Selected excerpt.
Regarding the use if the CDW, presently in Spain it is used mainly as packing for highways stretches and, to a lesser extent, in concrete fabrication. Derived from the researches carried out in Spain [4], the current Structural Concrete Code [5] includes a part related to the recycled aggregates which recommend to substitute 20% of natural aggregates with this type of material.

In spite of the current legislation, Spanish market continues not to include definitively the use of recycled aggregates into the construction process. The reason is on one side the low cost of natural aggregates because of the deep crisis of Spanish construction sector, and on the other hand, the lower quality of RA compared to natural aggregates.

A recent research carried out in Spain classifies recycled aggregates according to the compounds they are formed of: concrete RA, mixed RA and ceramic RA, depending on the material that predominates in each fraction [6].

Physical, chemical and mechanical characteristics of RA are determined mainly by pollutant and impurity content and adhered mortar content [7], [8], in fact, adhered mortar content of RA is the main difference regarding the natural aggregates. As it was demonstrated by diverse researches that, adhered mortar leads to the lower density and higher absorption of recycled aggregates, which is the determinant characteristic that decreases the mechanical behaviour of mortars fabricated with RA [7], [9], [10]. Moreover, this characteristic of RA is more pronounced in smaller fractions presenting poorer behaviour compared to coarse fraction aggregates [8]. Other factor that impacts directly the quality of RA is the process of fabrication. The main properties of RA vary according to a fabrication process carried out by a treatment plants [7], [11], [12] and of course they depend on the source material [13].

Written task 1. Repeat the rows word for word, starting with the line that has "Click the orange" and going on through the line that has "click(x=448, y=254)". Leave the pictures out.
The rows below have nothing to do with the passage on recycled aggregates.

Material to process.

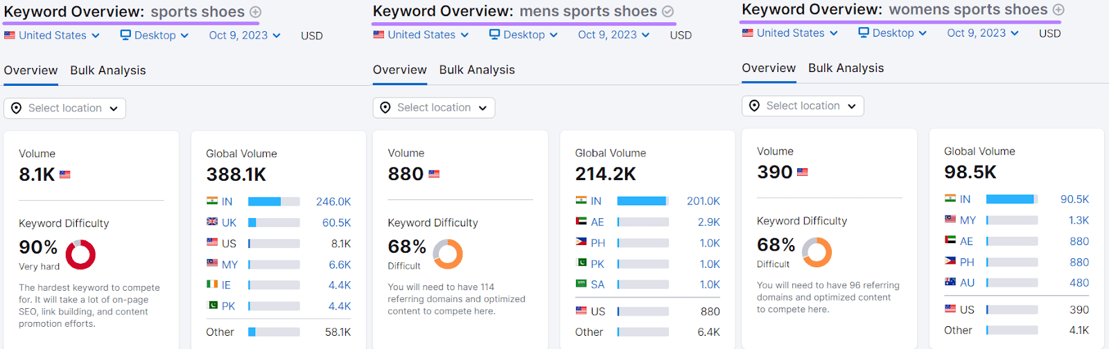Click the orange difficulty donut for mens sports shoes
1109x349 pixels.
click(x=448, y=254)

---

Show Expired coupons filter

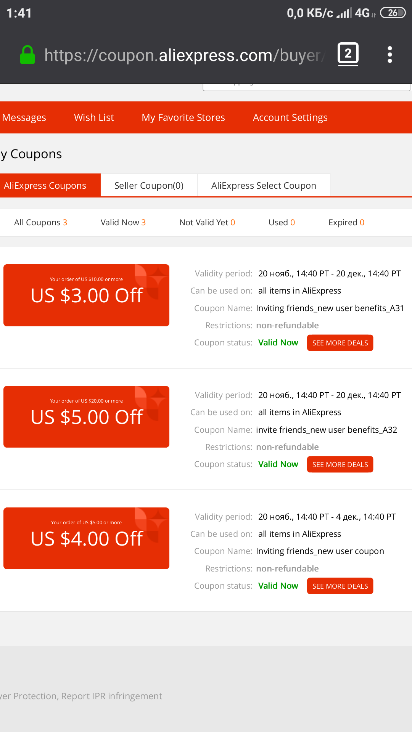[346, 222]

--

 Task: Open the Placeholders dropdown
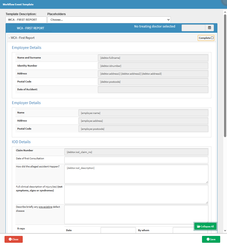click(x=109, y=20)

Written task 2. Carry on the passage on recycled aggregates from its last sentence.

Exercise result 1.
Click the orange difficulty donut for mens sports shoes
1109x349 pixels.
click(x=448, y=254)

Exercise result 2.
Various scientific researches have studied the feasibility of incorporating fine fraction of RA in masonry mortars production. According to the consulted bibliography, the optimal substitution percentage varies significantly from one author to another, mainly due to great variability of these materials. For example, Seung-Tae Lee [14] studied the influence of RA emerging from demolition of concrete structures, using mortar sample in the presence of magnesium sulphate. The substitution of NA with RA is carried out using the following percentages: 0%, 25%, 50% and 100%, being the mortar samples with magnesium sulphate exposed to ambient temperature during one year. The obtained results show that substituting up to 50% of natural aggregates, the mortars withstand harsh environment in the presence of magnesium sulphate, and water absorption increases using higher substitution percentages.

Silva, J et al. [15] studied the feasibility of incorporation of ceramic RA in masonry mortar fabrication process. The obtained results proved that at least 20% of this type of material can be used in masonry mortar fabrication.

Braga, M. et al. [16] studied the behaviour of recycled mortars after incorporating very fine fraction concrete recycled aggregates. Substituting 15% of natural aggregates, improvement of compressive and bond strength could be observed. Other properties however showed poor performance in recycled mortars (water vapour permeability, elasticity modulus, water absorption by capillarity). Thus, the use of 15% of RA improves some properties of mortars compared to conventional mortars.

Fernandez et al. [17] evaluated the possibility to incorporate fine fraction of RA in masonry mortars using CEM II/BL 32.5 N. The obtained results show that the replacement ratio of 50% can be achieved in mortar for indoor use.

The main aim of this work is the evaluation of recycled mortars properties both in fresh and hardened state using different replacement percentages of natural sand with three types of RA coming from collaborating recycling plant. Furthermore, this research includes an environmental study of recycled aggregated fabrication, and a comparison with the fabrication of natural aggregates. The results of this study present a contribution regarding the published works, and could help to increase CDW recycling rates.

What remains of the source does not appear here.